The defendant was charged after having been filmed by an informant selling methamphetamine. The informant, who is identified as “B.B.”, passed away before trial. Nevertheless, the government played B.B.’s videos of the transactions to the jury, although recordings of statements from B.B. to law enforcement personnel were excluded. The defendant was found guilty and challenged on appeal the admission of the redacted videotapes, arguing that they were hearsay, and their admission violated his rights under the Confrontation Clause.
The Sixth Circuit rejected this contention and affirmed the convictions in United States v. Harrison, No. 21-6146 (6th Circuit, December 1, 2022).
When a witness cannot testify at trial and has not been cross-examined, the confrontation clause prohibits entry of the witness’s statements that are: (1) testimonial, and (2) hearsay.
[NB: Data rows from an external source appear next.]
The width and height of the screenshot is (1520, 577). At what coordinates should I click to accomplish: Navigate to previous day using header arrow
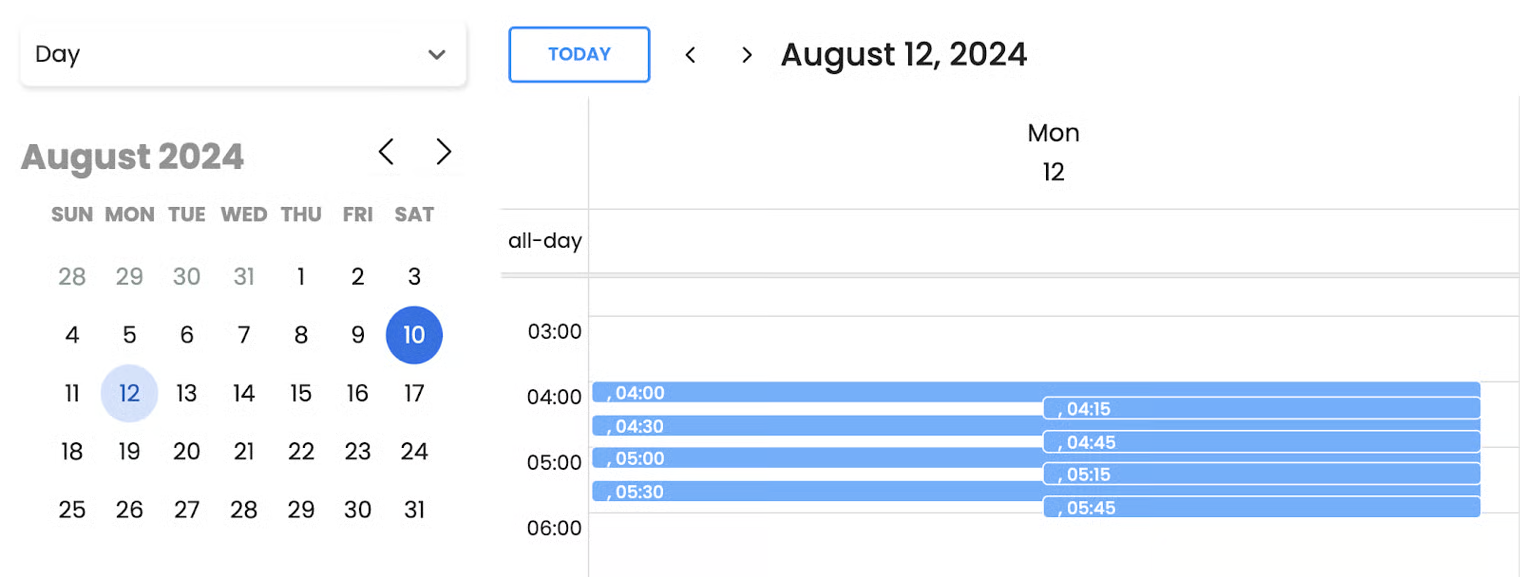click(x=690, y=55)
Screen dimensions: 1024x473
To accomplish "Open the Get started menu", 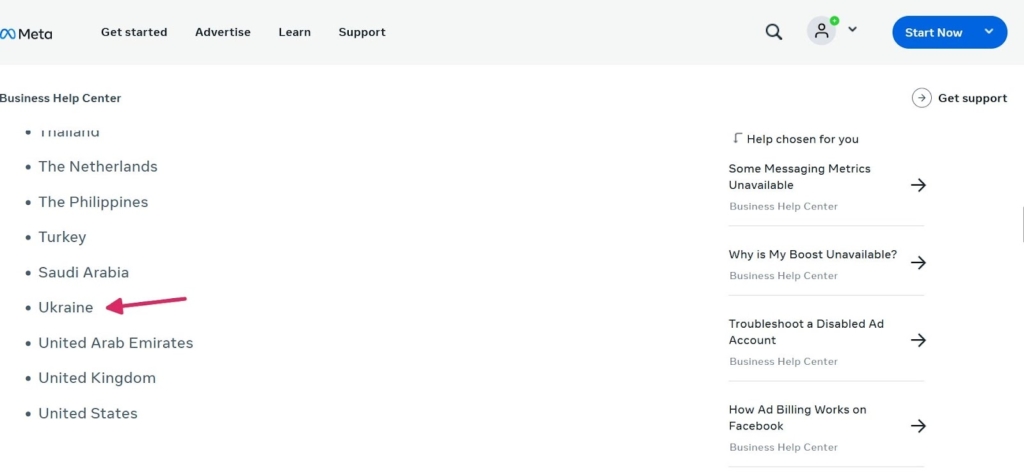I will tap(134, 32).
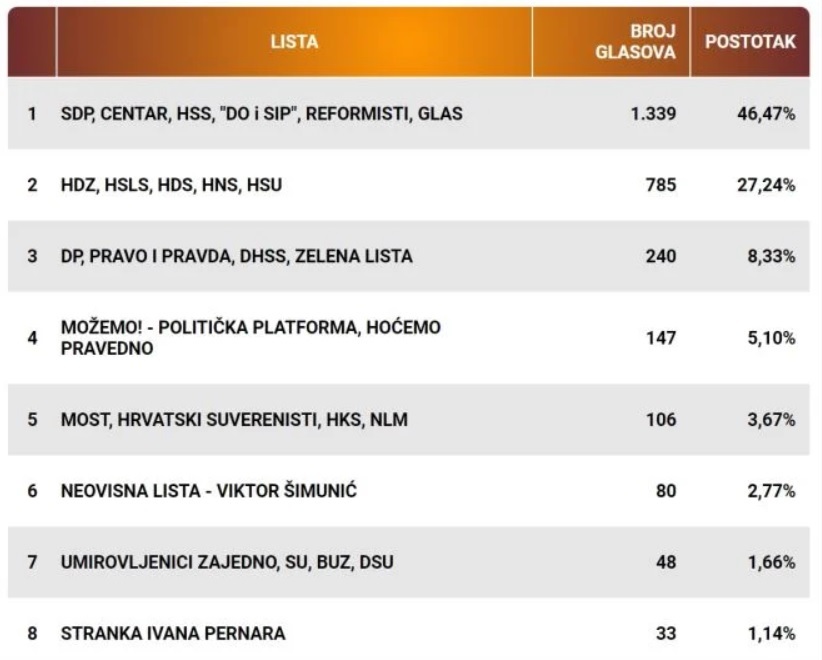Select STRANKA IVANA PERNARA row
The height and width of the screenshot is (660, 822).
tap(409, 633)
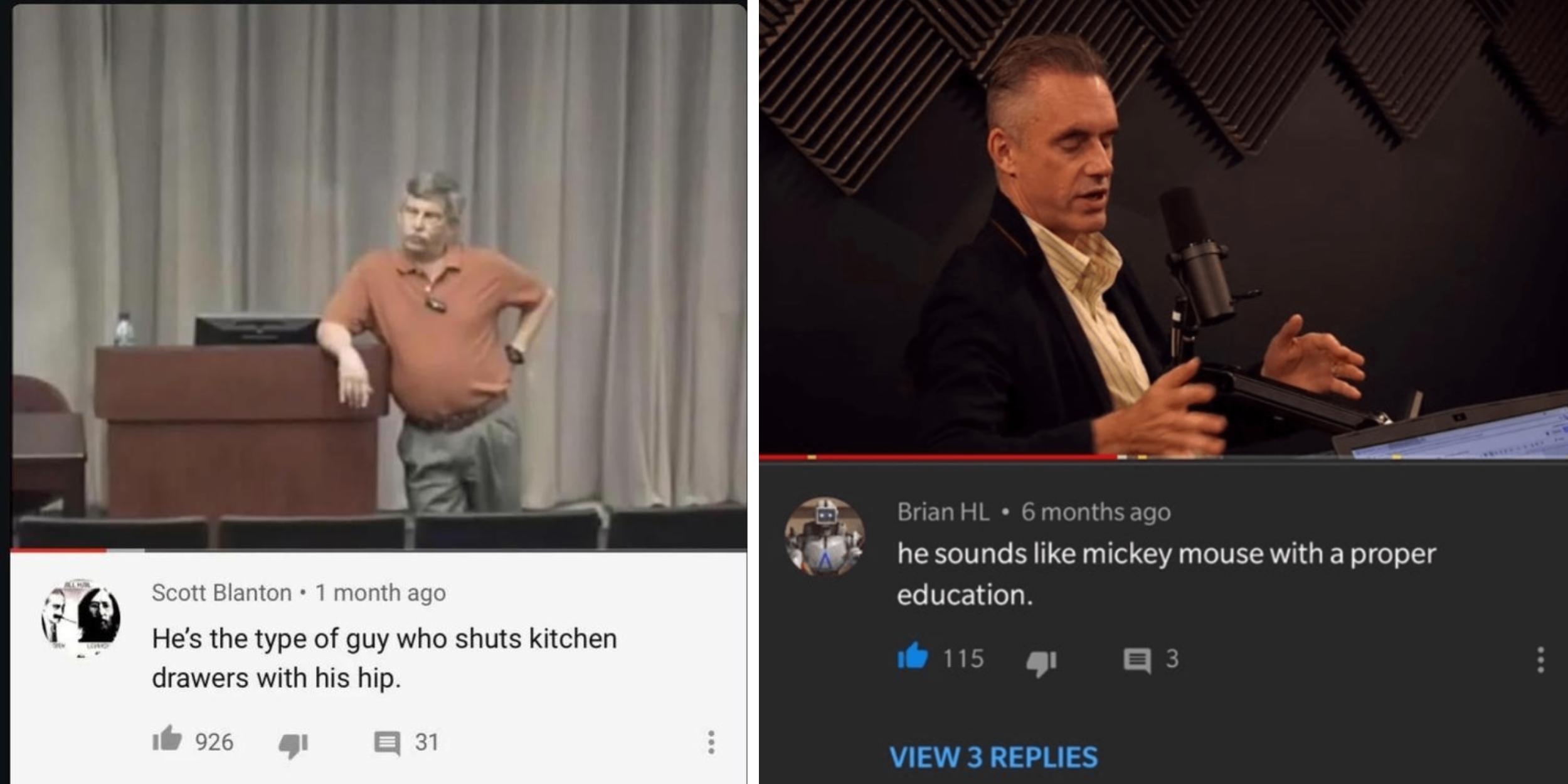Expand VIEW 3 REPLIES
The height and width of the screenshot is (784, 1568).
[993, 757]
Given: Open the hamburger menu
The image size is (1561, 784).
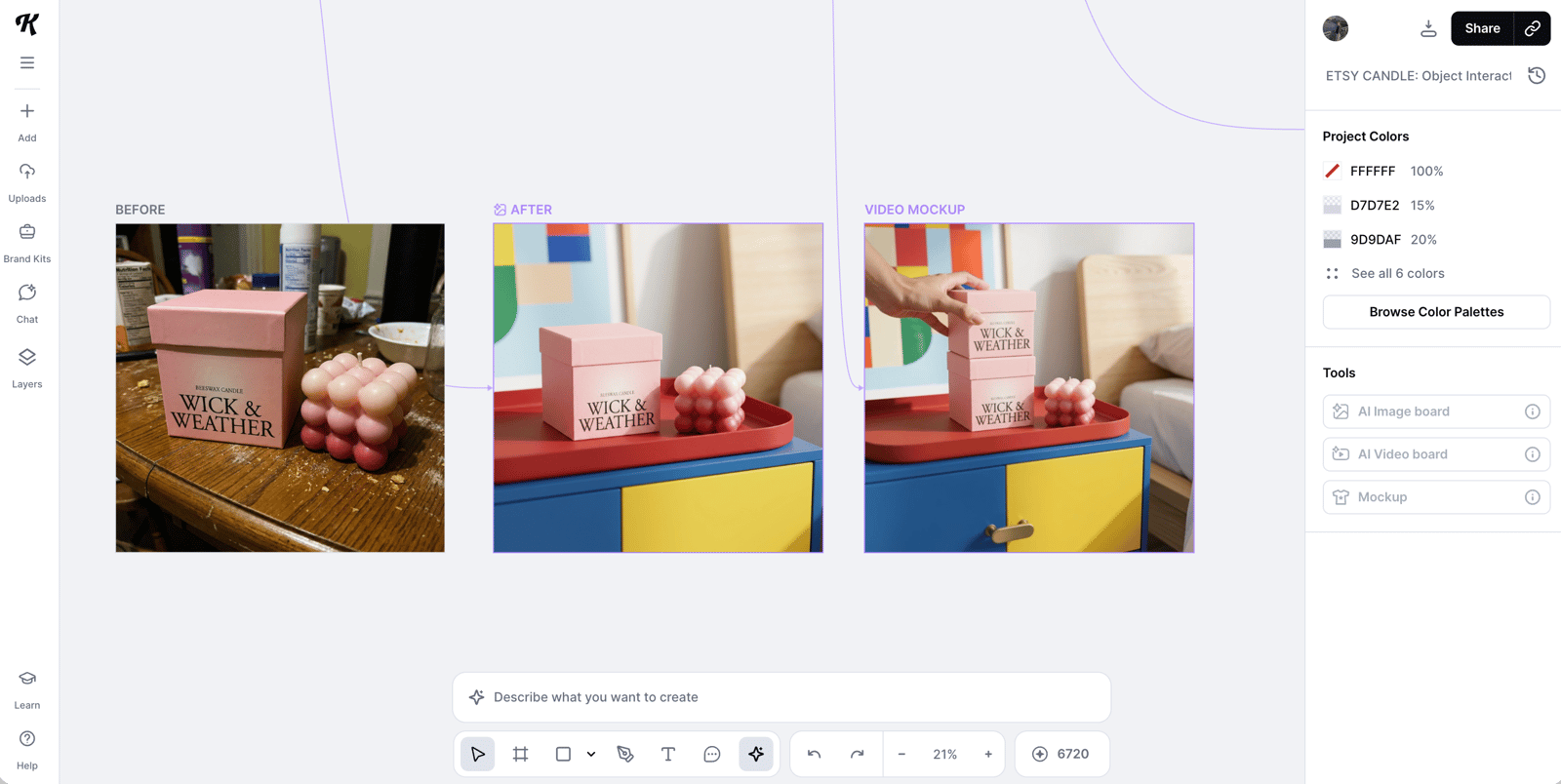Looking at the screenshot, I should click(x=27, y=63).
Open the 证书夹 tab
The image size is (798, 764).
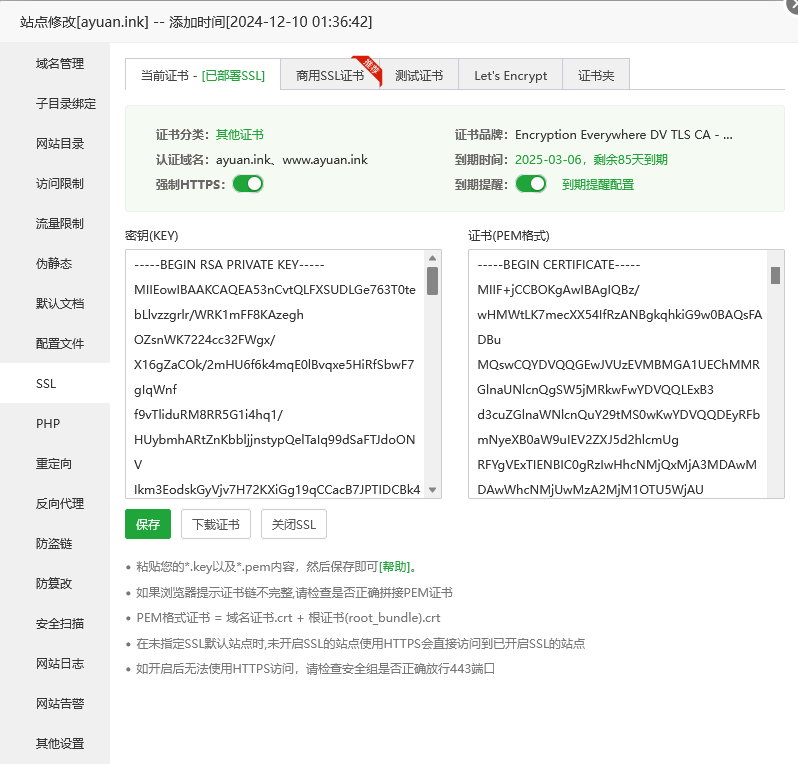pyautogui.click(x=596, y=75)
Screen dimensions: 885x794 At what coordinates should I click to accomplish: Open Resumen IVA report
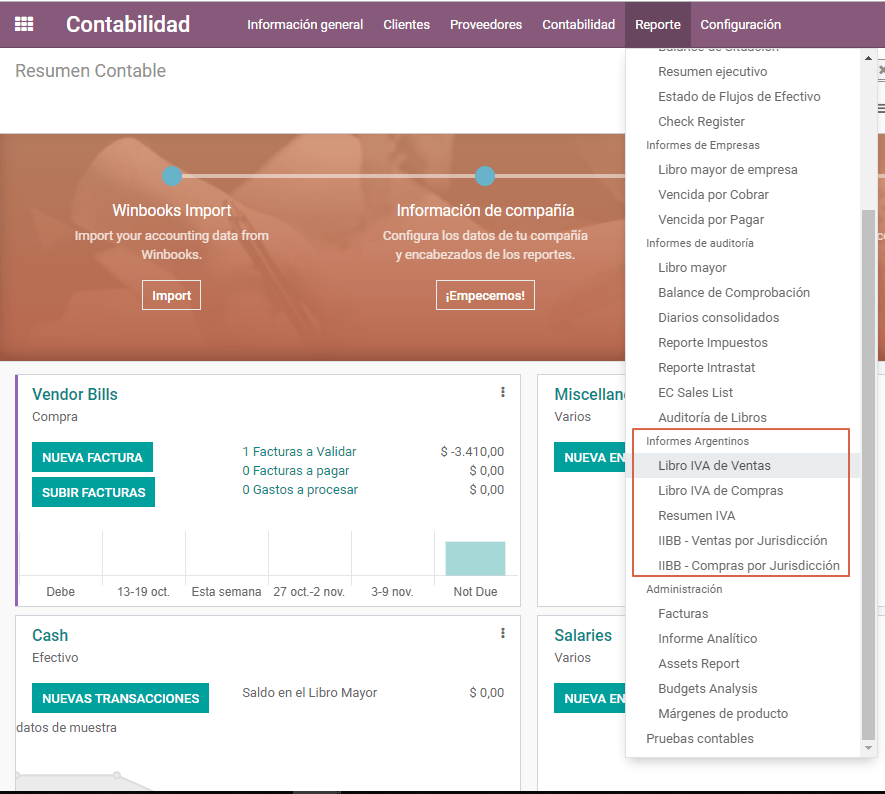click(696, 516)
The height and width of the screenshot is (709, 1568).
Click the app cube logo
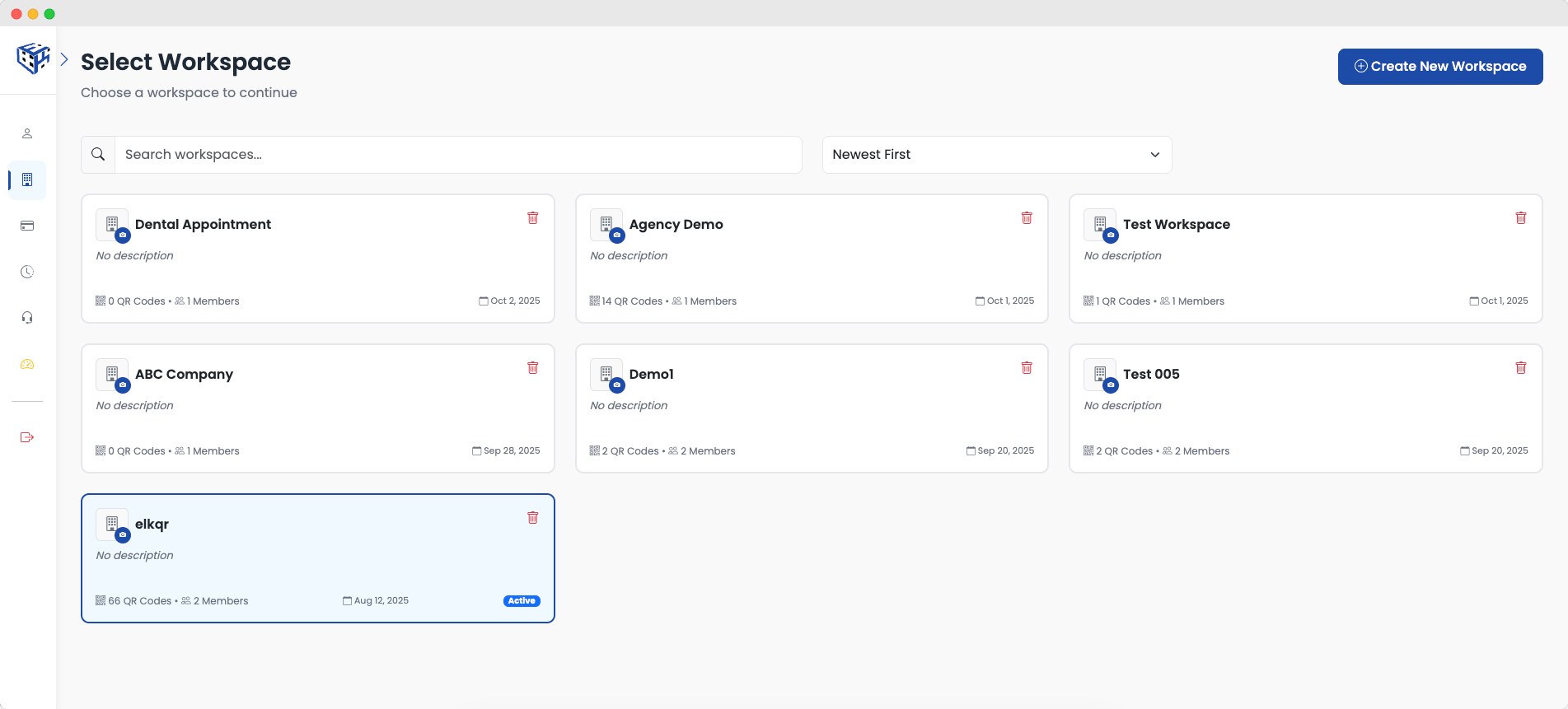33,58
United States v. Gibbs, 506 F.3d 479, 486 (6th Cir. 2007). A statement is testimonial when its purpose is to be used against the defendant.
Federal Rule of Evidence 801(c) defines hearsay to be a statement “offered in evidence to prove the truth of the matter asserted.” The key, however, as explained by the Sixth Circuit is that “the matter asserted” refers to or means “the matter asserted by the statement, not the matter asserted by the government. United States v. King, 865 F.3d 848, 850-51 (6th Cir 2017).
This is a good way to understand whether or not a statement is in fact “hearsay”: is the statement being offered toward proving its truth? If the statement is merely being offered in support of the position of the party offering it but not because it is true or not, the statement is not hearsay.